En attendant, chacun creuse son sillon. Avec ses propres méthodes. Et en fonction de l'actualité du moment. Le groupement Education et société entend rester vigilant sur la mise en œuvre des centres de placement immédiat strictement contrôlés (6). Il a fait savoir qu'il s'opposerait « par tout moyen qu'il jugera utile à toute dérive sécuritaire, à tout dispositif dont le caractère répressif et restrictif détourne les procédures démocratiques, juridiques et administratives de respect des libertés et des droits des individus ». De son côté, après avoir critiqué les emplois-jeunes en accusant le gouvernement de parachuter dans le secteur médico-social des personnes sans qualification, CAP Social avait réagi, en mars 1998, au projet de loi sur la lutte contre les exclusions. « Nous avions alerté les députés et les sénateurs sur les points qui nous inquiétaient et nous avions également défendu certaines propositions », précise Olivier Frézet en citant notamment l'alignement des minima sociaux, la création d'un RMI pour les moins de 25 ans et la réintroduction de services publics de proximité dans les quartiers. Un an après sa création, l'AFORSSSE a organisé, le 6 mars dernier, des états généraux des formateurs et a désormais en projet la mise en place, d'ici à deux ans, d'une commission de travail autour de la souffrance et de la violence (7).

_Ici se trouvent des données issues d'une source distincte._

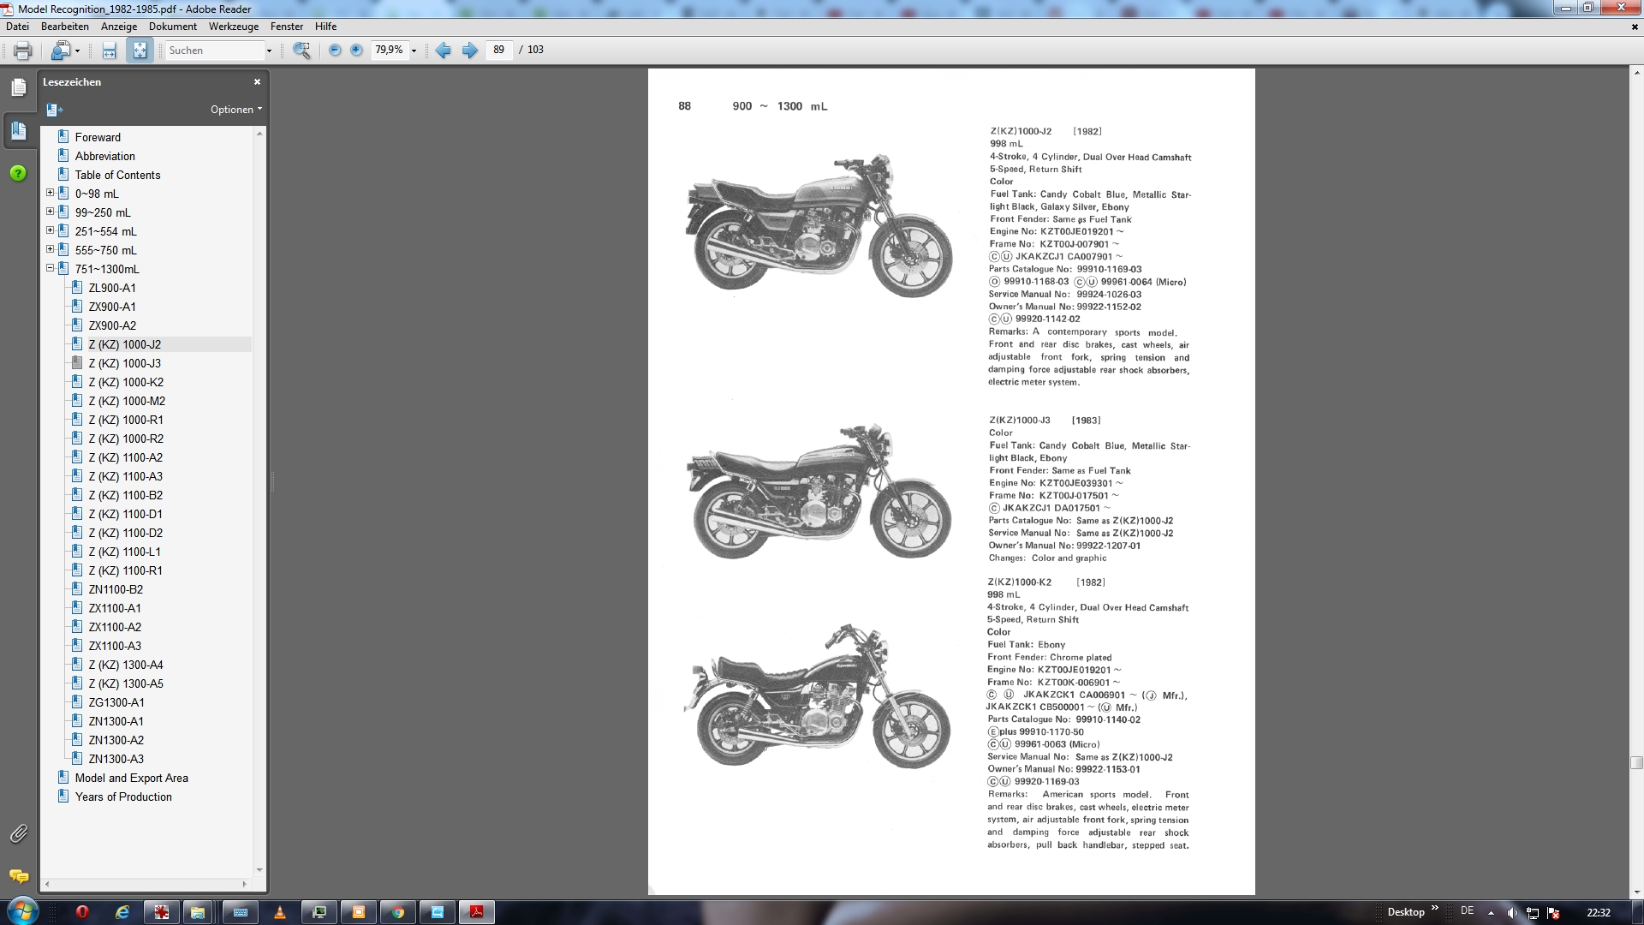Go to next page with right arrow

(x=470, y=51)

Au sein du collectif SAUTS, l'accent est surtout mis sur la coopération avec les usagers. Des liens ont été noués avec d'autres collectifs et un « observatoire des droits des usagers » dans les institutions sociales est en train de voir le jour. Act Up a d'ores et déjà accepté d'y participer et AC ! doit donner sa réponse d'ici peu. Sa mission : dénoncer les situations d'abus de pouvoir des institutions et des administrations mais aussi promouvoir des formes de participation des usagers aux politiques sociales et au fonctionnement des institutions, légitimer auprès des travailleurs sociaux les organisations et les luttes des précaires, mal-logés, sans-papiers, usagers de drogue, malades du sida. Et enfin, donner une visibilité à des formes d'action sociale alternatives capables de rénover des pratiques devenues bureaucratiques et non participatives allant dans le sens d'une gestion de la précarité et de l'exclusion sociale.
Persuadés d'être en train de participer à des formes de contestation plus souples, plus réactives et peut-être aussi plus libres par rapport à certains discours dominants, les collectifs de travailleurs sociaux misent aujourd'hui sur la durée pour acquérir une véritable légitimité.

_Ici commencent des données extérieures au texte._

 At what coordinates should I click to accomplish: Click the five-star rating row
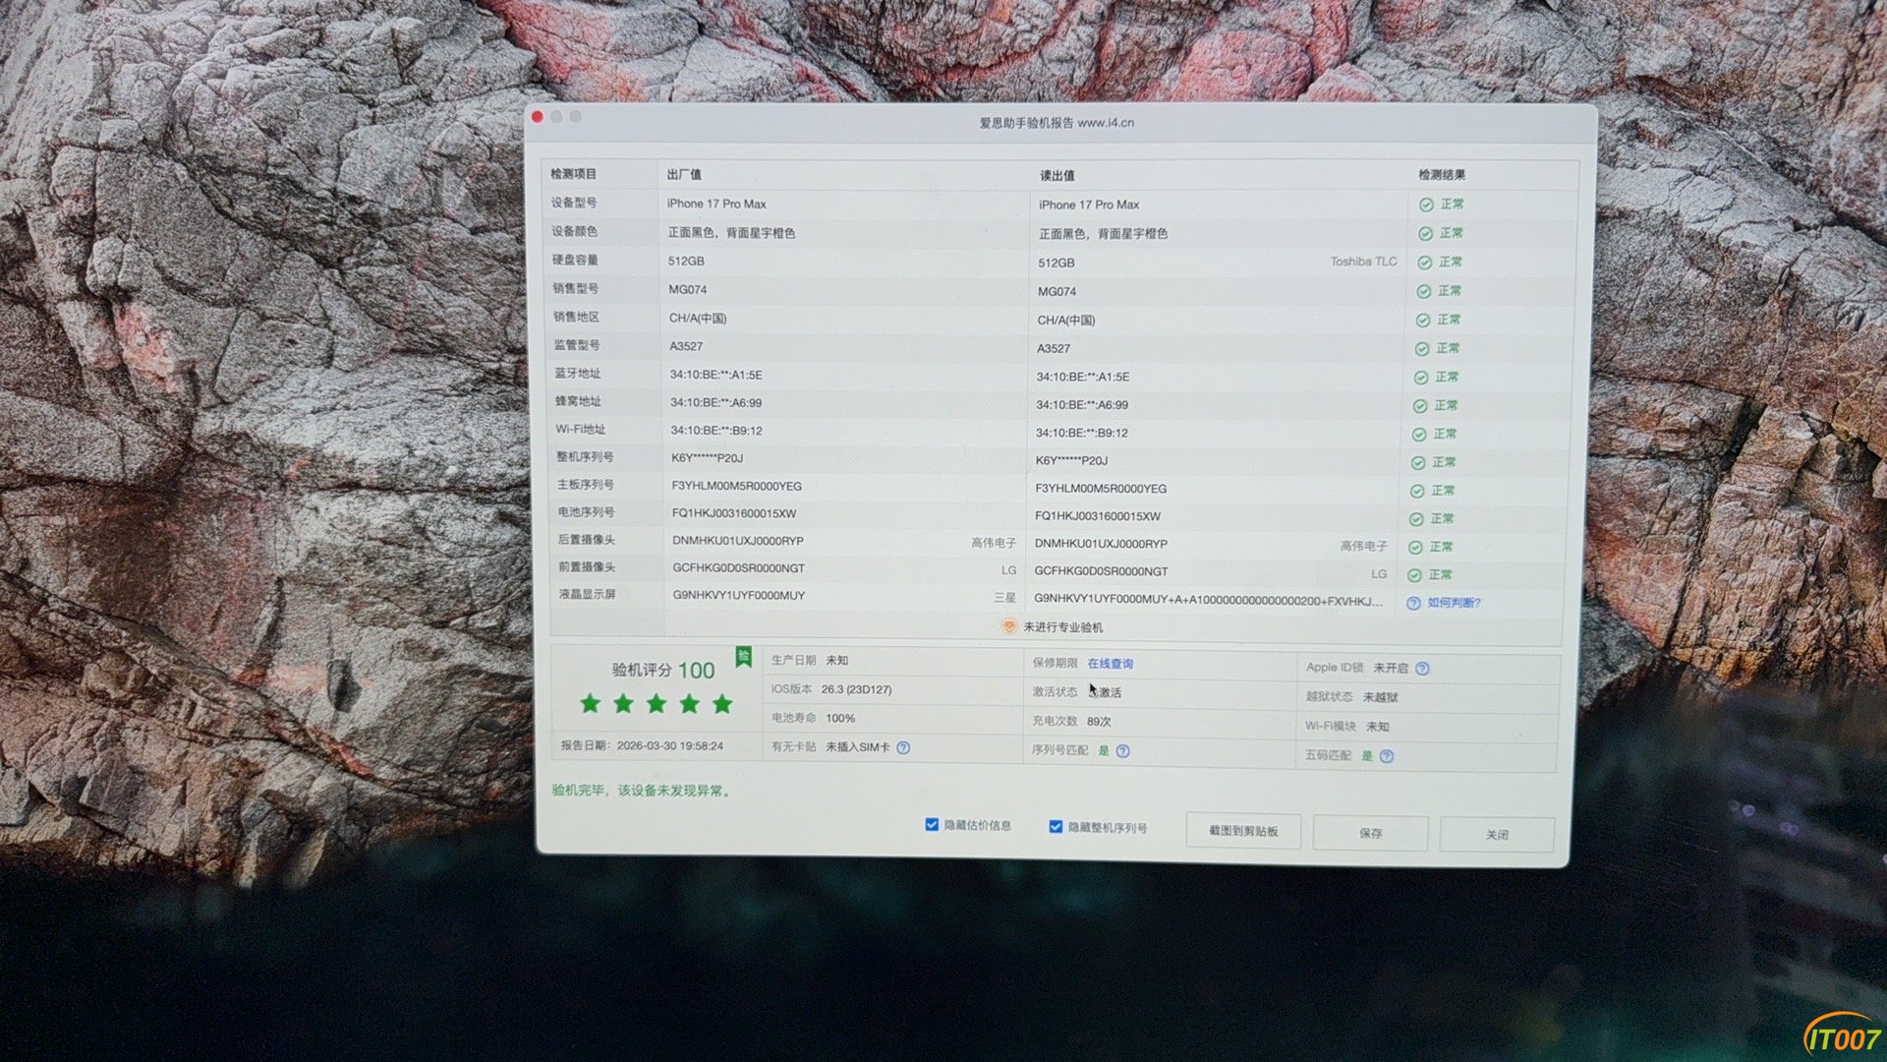click(x=656, y=704)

Dans cette logique, la multiplicité des points de vue et des prises de position leur apparaît davantage comme un signe de richesse que comme une source d'éparpillement. A condition toutefois de trouver les moyens de ne pas s'essouffler en cours de route, car leur survie dépend très souvent de l'énergie et du temps personnel de quelques-uns. « Pour diffuser l'information sur les états généraux, deux collègues ont passé leur week-end à timbrer des enveloppes », atteste Pierre Leroy. A condition aussi de savoir se réunir autour de projets communs et de créer des passerelles entre les uns et les autres : « L'idéal serait que tous ces collectifs connus localement puissent réagir sur un problème précis, qu'ils cosignent des tracts, des communiqués de presse. Et que cela permette petit à petit de faire avancer des idées tout en incitant d'autres travailleurs sociaux à se mobiliser », analyse Olivier Frézet.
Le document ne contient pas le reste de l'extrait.